### Directions for this task
Reproduce the material below word for word, from its first line to its last.

* START Material supplied *

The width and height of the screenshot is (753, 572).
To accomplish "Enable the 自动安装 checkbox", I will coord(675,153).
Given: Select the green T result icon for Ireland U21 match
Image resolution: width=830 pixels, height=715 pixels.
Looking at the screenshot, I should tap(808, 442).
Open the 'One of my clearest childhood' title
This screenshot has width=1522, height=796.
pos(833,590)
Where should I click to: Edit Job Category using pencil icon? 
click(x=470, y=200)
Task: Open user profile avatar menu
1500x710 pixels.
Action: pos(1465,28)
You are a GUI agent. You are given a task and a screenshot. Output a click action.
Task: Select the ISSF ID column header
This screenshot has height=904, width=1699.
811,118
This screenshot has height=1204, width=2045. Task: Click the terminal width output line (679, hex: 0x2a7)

* END Material supplied *

### Written response
The width and height of the screenshot is (753, 572).
To accomplish "Enable the 自动安装 checkbox", I will coord(675,153).
Given: Select the green T result icon for Ireland U21 match
Image resolution: width=830 pixels, height=715 pixels.
Looking at the screenshot, I should tap(808, 442).
Open the 'One of my clearest childhood' title
This screenshot has width=1522, height=796.
pos(833,590)
Where should I click to: Edit Job Category using pencil icon? 
click(x=470, y=200)
Task: Open user profile avatar menu
1500x710 pixels.
Action: pos(1465,28)
You are a GUI agent. You are given a task and a screenshot. Output a click action.
Task: Select the ISSF ID column header
This screenshot has height=904, width=1699.
811,118
This screenshot has height=1204, width=2045. Task: Click the terminal width output line (679, hex: 0x2a7)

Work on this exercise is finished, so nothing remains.